• THE TASK:
When the string "video" is part of a line in the data below, report the whole line.

• AVAILABLE DATA:
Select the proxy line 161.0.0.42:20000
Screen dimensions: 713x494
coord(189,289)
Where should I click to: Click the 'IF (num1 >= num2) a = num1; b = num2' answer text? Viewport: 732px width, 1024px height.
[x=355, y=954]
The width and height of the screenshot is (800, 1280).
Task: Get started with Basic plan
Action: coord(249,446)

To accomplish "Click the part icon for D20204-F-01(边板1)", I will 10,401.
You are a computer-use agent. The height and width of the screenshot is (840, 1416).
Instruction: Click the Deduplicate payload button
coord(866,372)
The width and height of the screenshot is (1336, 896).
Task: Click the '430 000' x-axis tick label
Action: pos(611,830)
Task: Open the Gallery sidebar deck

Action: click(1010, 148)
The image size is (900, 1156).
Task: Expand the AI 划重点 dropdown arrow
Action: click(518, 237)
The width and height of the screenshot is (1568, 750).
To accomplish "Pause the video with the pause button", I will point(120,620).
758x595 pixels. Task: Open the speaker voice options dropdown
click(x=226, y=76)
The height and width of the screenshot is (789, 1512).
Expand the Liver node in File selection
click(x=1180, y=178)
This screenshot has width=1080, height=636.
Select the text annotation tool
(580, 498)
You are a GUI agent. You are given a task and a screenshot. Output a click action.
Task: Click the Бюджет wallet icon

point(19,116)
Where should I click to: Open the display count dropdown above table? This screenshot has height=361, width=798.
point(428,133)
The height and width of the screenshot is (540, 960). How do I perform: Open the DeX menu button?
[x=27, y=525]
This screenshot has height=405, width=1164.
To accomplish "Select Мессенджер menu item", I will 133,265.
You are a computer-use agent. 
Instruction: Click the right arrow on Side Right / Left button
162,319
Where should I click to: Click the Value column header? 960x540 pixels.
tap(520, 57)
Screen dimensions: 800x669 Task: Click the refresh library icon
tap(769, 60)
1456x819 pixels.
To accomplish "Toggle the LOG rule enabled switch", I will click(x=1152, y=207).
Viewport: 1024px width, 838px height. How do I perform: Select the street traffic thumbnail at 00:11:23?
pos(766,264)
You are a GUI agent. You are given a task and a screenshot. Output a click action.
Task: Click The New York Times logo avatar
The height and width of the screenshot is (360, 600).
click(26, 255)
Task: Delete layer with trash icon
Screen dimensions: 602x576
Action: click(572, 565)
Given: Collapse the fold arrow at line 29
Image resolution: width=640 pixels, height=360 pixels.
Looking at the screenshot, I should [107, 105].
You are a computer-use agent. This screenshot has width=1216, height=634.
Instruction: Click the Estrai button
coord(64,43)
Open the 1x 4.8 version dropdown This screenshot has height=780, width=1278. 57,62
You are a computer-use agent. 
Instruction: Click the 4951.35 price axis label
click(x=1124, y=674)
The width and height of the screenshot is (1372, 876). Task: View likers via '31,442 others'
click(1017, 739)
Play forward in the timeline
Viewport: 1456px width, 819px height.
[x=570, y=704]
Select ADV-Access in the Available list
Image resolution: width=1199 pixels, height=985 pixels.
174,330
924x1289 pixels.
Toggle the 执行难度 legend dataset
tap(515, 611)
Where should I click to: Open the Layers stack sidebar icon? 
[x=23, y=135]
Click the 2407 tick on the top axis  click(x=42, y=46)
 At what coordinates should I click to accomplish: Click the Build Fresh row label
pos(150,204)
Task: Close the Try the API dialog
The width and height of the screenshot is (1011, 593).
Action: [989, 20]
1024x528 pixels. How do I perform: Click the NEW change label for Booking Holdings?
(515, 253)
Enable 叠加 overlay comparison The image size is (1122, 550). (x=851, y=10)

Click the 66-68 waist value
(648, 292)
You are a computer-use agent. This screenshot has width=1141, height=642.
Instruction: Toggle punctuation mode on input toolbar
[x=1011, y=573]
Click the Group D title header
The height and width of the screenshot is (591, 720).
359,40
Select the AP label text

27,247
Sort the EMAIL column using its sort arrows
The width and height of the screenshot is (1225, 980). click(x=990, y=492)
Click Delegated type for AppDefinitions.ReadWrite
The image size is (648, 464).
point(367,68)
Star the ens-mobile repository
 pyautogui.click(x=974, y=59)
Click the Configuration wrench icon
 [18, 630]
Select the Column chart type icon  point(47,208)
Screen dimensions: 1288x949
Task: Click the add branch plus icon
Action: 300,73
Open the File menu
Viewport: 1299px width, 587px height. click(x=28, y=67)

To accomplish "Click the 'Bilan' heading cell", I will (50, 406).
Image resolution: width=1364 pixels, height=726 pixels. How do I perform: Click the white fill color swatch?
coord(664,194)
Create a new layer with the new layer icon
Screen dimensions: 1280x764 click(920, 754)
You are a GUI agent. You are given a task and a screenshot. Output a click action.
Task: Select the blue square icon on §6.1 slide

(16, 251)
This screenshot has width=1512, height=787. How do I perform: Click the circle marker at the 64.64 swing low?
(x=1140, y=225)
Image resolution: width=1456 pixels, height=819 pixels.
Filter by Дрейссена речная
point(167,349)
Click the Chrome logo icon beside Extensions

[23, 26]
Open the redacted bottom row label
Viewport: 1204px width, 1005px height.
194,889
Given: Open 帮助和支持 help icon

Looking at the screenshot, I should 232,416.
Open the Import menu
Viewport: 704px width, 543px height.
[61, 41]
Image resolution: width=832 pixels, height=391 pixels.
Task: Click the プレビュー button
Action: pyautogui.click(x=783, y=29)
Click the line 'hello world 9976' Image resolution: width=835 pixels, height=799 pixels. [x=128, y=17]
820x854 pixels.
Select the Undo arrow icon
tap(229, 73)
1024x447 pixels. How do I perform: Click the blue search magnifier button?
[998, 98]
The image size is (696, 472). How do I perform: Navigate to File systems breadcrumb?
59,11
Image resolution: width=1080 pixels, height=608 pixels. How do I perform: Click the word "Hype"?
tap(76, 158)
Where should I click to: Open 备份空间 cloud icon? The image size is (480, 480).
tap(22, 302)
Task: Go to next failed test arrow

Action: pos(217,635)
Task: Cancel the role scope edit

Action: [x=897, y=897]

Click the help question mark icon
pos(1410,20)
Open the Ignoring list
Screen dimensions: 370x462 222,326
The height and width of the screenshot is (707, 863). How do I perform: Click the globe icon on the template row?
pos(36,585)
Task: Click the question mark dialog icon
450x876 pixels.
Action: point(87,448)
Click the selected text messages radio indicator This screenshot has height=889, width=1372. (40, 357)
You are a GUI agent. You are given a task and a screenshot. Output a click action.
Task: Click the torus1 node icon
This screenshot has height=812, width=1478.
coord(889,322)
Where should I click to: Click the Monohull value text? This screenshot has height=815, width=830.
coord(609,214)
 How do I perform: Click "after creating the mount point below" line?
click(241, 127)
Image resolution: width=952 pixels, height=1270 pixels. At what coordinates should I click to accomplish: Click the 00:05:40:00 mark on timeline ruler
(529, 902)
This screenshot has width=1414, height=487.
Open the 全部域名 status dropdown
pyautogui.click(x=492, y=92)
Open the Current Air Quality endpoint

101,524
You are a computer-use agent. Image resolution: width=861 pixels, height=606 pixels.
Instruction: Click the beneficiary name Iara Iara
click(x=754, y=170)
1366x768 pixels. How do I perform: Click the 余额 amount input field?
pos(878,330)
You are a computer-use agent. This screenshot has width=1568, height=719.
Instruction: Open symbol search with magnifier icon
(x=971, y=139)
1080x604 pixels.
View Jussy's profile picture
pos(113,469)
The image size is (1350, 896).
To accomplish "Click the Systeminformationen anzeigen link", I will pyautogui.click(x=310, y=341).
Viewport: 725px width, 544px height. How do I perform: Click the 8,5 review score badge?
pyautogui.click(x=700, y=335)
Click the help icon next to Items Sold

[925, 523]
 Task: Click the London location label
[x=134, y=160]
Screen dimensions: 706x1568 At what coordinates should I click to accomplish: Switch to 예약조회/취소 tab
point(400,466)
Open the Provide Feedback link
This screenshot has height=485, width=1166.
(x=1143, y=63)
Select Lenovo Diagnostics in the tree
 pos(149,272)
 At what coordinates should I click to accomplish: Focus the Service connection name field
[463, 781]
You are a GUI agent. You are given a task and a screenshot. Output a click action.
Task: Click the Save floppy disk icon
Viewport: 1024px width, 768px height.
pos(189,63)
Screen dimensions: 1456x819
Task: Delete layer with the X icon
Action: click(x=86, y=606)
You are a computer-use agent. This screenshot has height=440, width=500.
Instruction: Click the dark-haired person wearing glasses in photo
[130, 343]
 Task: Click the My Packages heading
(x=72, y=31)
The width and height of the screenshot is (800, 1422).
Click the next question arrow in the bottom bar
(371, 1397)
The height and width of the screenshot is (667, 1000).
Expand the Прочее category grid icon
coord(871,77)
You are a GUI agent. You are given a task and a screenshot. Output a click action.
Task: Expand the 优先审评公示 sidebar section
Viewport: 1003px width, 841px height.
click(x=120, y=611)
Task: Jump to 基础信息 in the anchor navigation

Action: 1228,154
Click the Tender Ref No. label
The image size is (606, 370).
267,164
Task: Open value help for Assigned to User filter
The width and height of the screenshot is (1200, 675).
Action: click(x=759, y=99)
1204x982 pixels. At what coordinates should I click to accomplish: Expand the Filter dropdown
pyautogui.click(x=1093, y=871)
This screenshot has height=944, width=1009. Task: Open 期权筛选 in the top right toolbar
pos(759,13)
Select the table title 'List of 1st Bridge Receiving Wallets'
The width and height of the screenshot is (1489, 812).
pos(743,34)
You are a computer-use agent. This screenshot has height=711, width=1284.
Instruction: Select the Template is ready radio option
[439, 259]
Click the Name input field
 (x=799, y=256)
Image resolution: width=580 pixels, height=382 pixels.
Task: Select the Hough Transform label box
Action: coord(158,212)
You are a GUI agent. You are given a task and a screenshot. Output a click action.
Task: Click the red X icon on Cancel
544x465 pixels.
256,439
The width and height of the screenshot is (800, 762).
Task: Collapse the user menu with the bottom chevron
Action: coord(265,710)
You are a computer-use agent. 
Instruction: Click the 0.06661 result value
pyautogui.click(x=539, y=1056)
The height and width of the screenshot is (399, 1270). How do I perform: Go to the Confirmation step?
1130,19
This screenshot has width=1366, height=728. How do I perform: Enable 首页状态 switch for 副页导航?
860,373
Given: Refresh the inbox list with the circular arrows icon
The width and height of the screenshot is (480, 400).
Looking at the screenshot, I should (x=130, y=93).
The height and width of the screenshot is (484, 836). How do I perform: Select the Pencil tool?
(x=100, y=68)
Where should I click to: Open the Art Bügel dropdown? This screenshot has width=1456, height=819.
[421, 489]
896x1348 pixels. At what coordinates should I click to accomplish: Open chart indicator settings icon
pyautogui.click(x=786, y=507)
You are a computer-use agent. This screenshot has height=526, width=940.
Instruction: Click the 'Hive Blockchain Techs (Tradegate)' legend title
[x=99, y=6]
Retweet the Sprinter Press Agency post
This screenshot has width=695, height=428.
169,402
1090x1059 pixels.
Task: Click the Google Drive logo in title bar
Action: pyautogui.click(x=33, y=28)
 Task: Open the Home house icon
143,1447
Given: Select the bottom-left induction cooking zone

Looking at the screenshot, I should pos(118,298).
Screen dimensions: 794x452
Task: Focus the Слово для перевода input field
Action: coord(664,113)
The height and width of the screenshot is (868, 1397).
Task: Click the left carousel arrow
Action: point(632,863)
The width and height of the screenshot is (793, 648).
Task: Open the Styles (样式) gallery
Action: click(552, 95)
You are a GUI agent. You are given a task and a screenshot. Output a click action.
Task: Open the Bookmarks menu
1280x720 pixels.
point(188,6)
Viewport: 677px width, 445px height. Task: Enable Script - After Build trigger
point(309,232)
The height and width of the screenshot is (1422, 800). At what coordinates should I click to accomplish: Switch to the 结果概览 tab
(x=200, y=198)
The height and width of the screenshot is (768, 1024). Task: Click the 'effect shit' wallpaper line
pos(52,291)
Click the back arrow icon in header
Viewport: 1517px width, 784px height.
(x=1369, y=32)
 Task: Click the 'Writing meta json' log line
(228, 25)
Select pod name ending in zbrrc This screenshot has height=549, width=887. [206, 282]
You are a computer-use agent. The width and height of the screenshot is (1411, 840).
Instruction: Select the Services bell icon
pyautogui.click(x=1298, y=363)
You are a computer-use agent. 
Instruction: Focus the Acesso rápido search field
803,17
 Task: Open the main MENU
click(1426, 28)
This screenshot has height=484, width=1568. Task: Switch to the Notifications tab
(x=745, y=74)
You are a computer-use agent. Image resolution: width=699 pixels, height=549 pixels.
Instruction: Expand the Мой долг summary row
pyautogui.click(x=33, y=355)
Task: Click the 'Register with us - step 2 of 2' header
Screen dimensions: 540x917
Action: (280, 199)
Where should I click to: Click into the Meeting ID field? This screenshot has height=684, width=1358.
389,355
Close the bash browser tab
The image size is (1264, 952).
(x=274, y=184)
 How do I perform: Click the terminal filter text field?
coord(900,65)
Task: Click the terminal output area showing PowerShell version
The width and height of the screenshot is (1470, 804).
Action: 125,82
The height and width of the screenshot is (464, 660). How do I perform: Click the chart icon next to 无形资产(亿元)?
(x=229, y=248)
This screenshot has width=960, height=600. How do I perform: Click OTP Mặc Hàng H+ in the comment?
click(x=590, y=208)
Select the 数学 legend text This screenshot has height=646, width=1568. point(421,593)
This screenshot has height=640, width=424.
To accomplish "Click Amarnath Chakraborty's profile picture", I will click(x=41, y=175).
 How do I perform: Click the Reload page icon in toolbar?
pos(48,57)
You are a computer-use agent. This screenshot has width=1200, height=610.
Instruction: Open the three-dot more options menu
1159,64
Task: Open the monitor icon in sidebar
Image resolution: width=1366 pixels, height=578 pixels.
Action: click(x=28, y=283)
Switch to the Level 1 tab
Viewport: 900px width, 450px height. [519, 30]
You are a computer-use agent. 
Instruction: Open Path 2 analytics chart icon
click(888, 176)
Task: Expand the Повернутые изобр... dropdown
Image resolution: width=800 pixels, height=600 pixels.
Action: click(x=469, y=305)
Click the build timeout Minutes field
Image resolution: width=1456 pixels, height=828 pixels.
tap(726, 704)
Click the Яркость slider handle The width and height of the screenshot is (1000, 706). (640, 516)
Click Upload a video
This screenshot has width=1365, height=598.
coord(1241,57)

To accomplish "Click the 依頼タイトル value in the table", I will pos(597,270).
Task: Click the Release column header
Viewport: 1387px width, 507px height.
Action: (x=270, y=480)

• RESPONSE TO THE EXERCISE:
To accomplish "Pause the video with the pause button", I will point(120,620).
Click Upload a video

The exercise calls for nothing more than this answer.